--- Start of Source extract ---
Monday September 28th
I Can’t Stop thinking about this
I began this reading group
- I’m taking this reading group at the moment that I really don’t think has any Computer Science people in it. Every week, we are assigned about two to four articles, typically from books, and we have discussions on them. The topic is Abolitionist Insurgency. At first, I was joking with another professor that “they use bigger words than we do in Computer Science”. But I’ve been thinking about it a lot.
I’ve felt like something is missing
- I’ve felt like even though I’m learning a lot of this technical specialty, in another dimension, it is lacking in depth. I can’t have the kinds of conversations we have in my reading group with the people in my major / specialization, at least not on the surface level. In fact, a lot of things feel like they’re on the surface level in Computer Science, but in a way that’s hard to describe.
- When I attended the first session, I felt like someone told me to look down and there was a gaping hole below me. I just haven’t found those kinds of conversations among computer scientists, and I honestly felt like a child. I felt like I could only communicate with the language of a ten year old, and everyone around me was an adult, so erudite and layered in their thinking. It made me immediately aware of the gaping hole of Computer Science education.
- We don’t process things. We don’t take the time to think deeply. And it shows in our products.
- We who can code (I can barely do so; that’s why I’m focusing on research and am not really a software engineer per se) see ourselves as often of high intellect, of boundless ability. But stepping into that sort of space made me realize why we flatten the ideas of other fields. I’ve been thinking about that a lot, as it’s been coming up again and again in spaces like data and AI. We flatten the ideas of other fields because we only see the surface, and we pat ourselves on the back for bad copies.
--- End of Source extract ---
--- Start of Provided material ---
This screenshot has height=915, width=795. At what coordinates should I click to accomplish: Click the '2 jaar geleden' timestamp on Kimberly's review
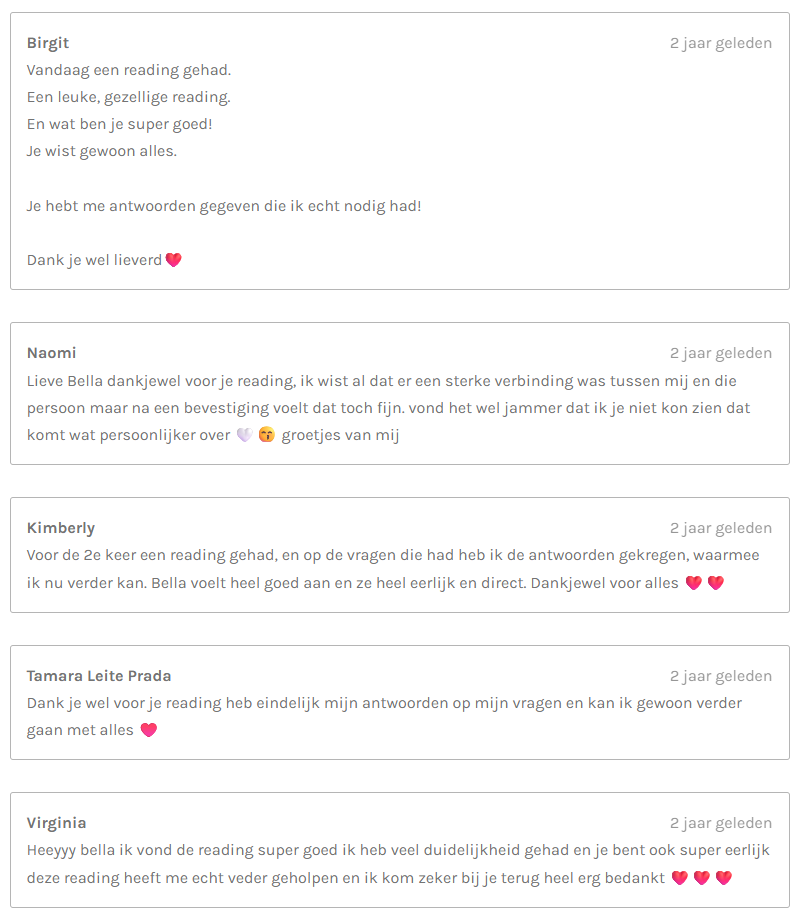click(721, 528)

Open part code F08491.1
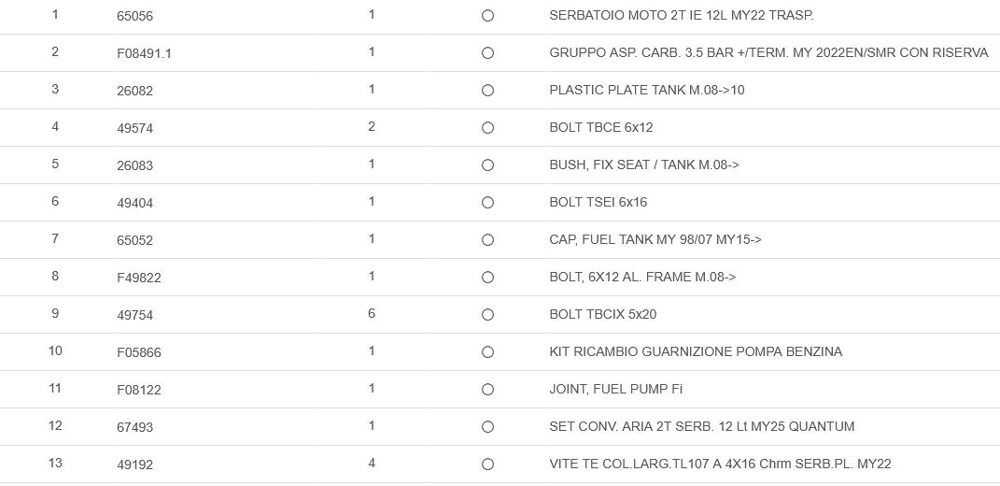pyautogui.click(x=144, y=53)
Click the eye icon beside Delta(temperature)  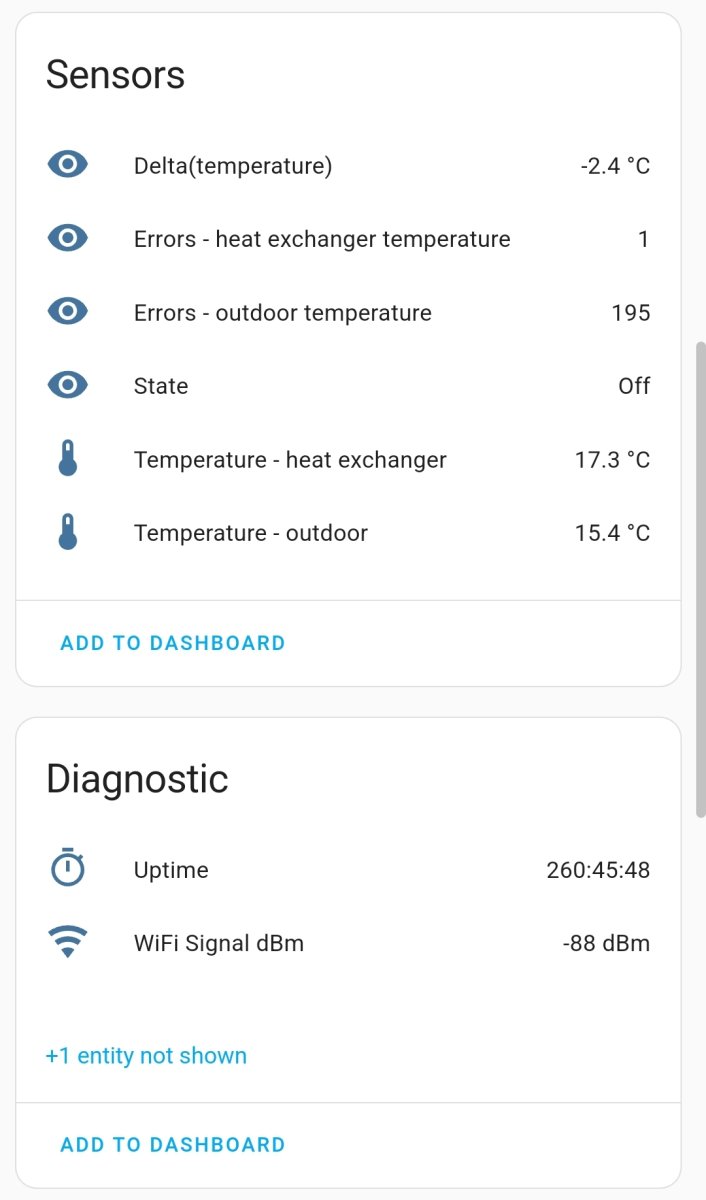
--- End of Provided material ---
Problem A -
Using the journal entry, answer these:
(i) What is the topic of the reading group?
(ii) About how many articles are assigned each week?
(iii) At the first session, the writer felt able to communicate only with the language of what age?
Problem B -
Quote the journal entry, starting with "- When I attended" and going on through "Computer Science education.".

Written response A -
(i) Abolitionist Insurgency
(ii) About two to four
(iii) A ten year old

Written response B -
- When I attended the first session, I felt like someone told me to look down and there was a gaping hole below me. I just haven’t found those kinds of conversations among computer scientists, and I honestly felt like a child. I felt like I could only communicate with the language of a ten year old, and everyone around me was an adult, so erudite and layered in their thinking. It made me immediately aware of the gaping hole of Computer Science education.